We left Maple Bay 10 days ago heading south into Samsun Narrows when the radio alarm went off.
MAYDAY MAYDAY MAYDAY. Listening to the details we learned the call was from a boat who had just hit a rock in Samsun Narrows. Another power boat was near by and able to respond to the distress call. They were standing by and reporting back to the coast guard on the status of the boat’s occupants. As we approached a working boat, meaning a fast trawler came whizzing past us, backed up to the boat on the rock and attempted to pull them off the rock. It appeared the occupants were not hurt, thankfully, and damage to the boat is to be determined. It was still floating!!
This incident is reminding me when I did the very same thing in Canoe Cove years ago on my 27′ sailboat called Nomad. I was headed in for a haul out when my engine died. There are heavy currents and numerous rocks in the area. I could see them next to my hull but the keel had not touched bottom yet. I panicked and called MAYDAY, MAYDAY, MAYDAY. This also brought a working boat to the rescue. He quickly tied me onto his boat with bumpers and lines forward and aft and towed me away with his powerful engines.
Recently we had a near miss with OMOO. Our route from Gabriola Pass to Princess Cove took us near Secretary Islands and the Skipper took a little turn to pass Jackscrew Island when his temperature alarm went off for the engine. This is nothing new, especially when pushing the boat up to 3000 RPM. He backed off on the throttle and the alarm stopped, but he was leaning over and checking his RPMs and when he looked up the chart plotter was showing rocks below us at 5.9 feet. Our keel draws 6.5 feet. The only thing that saved us was high tide.
These experiences happen to all of us at one time or another. It’s a constant source of worry when navigating among the Southern Gulf islands and anywhere in the Pacific Northwest. If it’s not rocks, it’s logs. Extreme vigilance and luck are key elements to avoiding catastrophe. We’ve had many friends whose summer is ruined by some rock sneaking up on them. The saying among boaters is “there’s those that have hit rocks, and those that are going to.”

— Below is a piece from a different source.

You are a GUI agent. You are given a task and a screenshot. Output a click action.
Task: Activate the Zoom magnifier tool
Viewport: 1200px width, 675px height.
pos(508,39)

The captain on the working boat that came to my rescue was very kind. When he had me safely tied to the dock he quietly told me, “Mam, when you called Mayday Mayday Mayday, it was really a Pan Pan Pan.” This means that I was in urgent need of assistance, but not in danger for my life. I think I panicked and it was the first thing that came to mind.
I’m glad the power boat in Samsun Narrows was rescued quickly and that the occupants were safe. This also makes me very grateful for the boating community on the water and how we all help each other. So whoever you are, thanks for the reminder.
The Skipper on OMOO states regularly, “BOATING KEEPS US HUMBLE.”